Based on my windshield observations and the digital pictures that I’ve received; corn emergence is looking good for the most part. This includes April 10th (the longest day of the year) planted fields. Some early-planted soybeans are also starting to emerge. Some dramatic effects of the sheltering effect from windbreaks groves, etc. on crop emergence are visible this year.
Millipedes in minimum and no-till fields may be affecting emergence and early season stands this spring. Reid Olson sent some pics of one of the offending arthropods and some damaged soybean seedlings. Soybeans seem most vulnerable but damage to corn has been reported also.

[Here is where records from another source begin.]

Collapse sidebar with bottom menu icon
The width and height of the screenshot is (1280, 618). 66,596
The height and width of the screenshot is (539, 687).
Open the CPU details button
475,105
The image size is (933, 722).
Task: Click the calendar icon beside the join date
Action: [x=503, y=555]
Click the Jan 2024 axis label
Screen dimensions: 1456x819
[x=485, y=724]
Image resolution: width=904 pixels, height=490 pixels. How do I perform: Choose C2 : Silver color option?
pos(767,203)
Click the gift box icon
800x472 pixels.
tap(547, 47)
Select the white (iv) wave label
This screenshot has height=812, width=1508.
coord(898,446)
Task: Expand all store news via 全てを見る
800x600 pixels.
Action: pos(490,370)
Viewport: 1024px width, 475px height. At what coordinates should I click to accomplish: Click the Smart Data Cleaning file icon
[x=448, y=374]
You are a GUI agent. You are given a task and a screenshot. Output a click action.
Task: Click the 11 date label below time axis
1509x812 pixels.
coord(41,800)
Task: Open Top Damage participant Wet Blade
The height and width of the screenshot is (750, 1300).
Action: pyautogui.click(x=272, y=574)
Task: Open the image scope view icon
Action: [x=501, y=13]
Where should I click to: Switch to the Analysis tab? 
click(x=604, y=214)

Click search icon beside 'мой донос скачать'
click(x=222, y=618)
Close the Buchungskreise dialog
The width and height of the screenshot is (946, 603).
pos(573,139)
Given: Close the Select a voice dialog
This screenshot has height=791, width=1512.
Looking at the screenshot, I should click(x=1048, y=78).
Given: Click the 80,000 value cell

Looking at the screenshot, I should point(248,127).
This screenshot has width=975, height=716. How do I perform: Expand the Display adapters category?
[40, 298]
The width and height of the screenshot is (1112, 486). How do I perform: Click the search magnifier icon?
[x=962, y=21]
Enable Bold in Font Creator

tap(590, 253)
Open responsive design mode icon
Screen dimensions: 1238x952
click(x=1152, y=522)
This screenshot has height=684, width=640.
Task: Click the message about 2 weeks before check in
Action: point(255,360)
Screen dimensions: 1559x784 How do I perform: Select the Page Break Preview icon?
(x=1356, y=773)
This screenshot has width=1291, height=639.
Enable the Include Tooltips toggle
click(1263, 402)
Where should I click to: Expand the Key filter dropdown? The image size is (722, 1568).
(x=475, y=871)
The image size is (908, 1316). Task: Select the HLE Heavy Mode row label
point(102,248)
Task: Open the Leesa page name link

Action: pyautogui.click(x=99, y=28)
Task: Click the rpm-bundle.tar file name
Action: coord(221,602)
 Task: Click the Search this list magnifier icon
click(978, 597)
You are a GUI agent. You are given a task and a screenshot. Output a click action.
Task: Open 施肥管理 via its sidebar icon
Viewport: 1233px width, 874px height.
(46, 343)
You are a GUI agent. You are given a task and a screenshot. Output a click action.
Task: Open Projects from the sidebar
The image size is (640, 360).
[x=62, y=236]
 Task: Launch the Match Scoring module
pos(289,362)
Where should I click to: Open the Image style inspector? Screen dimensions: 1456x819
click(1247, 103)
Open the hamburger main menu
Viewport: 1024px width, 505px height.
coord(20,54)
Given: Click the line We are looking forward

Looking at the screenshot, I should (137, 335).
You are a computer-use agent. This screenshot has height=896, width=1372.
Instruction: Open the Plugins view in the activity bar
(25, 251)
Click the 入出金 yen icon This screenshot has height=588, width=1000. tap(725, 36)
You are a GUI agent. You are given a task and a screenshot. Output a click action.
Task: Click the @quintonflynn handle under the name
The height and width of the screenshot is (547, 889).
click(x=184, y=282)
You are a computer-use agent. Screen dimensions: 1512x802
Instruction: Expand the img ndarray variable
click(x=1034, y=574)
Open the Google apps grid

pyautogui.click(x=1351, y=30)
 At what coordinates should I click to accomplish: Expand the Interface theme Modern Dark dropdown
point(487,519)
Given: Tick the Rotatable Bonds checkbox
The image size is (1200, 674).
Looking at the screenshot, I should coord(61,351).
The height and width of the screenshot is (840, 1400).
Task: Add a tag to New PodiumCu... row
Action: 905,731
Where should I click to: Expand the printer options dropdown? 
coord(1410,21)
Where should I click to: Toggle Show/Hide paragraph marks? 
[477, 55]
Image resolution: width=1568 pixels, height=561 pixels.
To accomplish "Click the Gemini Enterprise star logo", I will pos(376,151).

Millipedes (thousand leg) are not insects. They are cylindrical, hard bodied and have two sets of legs on each of their many body segments; hence the name of the taxonomic class to which they belong is Diplopoda (double foot). They prefer cool, moist conditions; typically feeding on decaying organic matter.
Millipede infestations are most often found in fields with large amounts of residue. They may attack decaying seed and seedlings but can also feed on live tissue. Some points to consider in case you come across millepedes during this spring’s scouting efforts:
• Neonicotinoid insecticide seed treatments do not appear highly effective.
• Pyrethroids may provide some control, but the millipedes need to contact with the insecticide.
• From infestations that I have experienced, damage can decline with hot, dry weather and as plants become larger.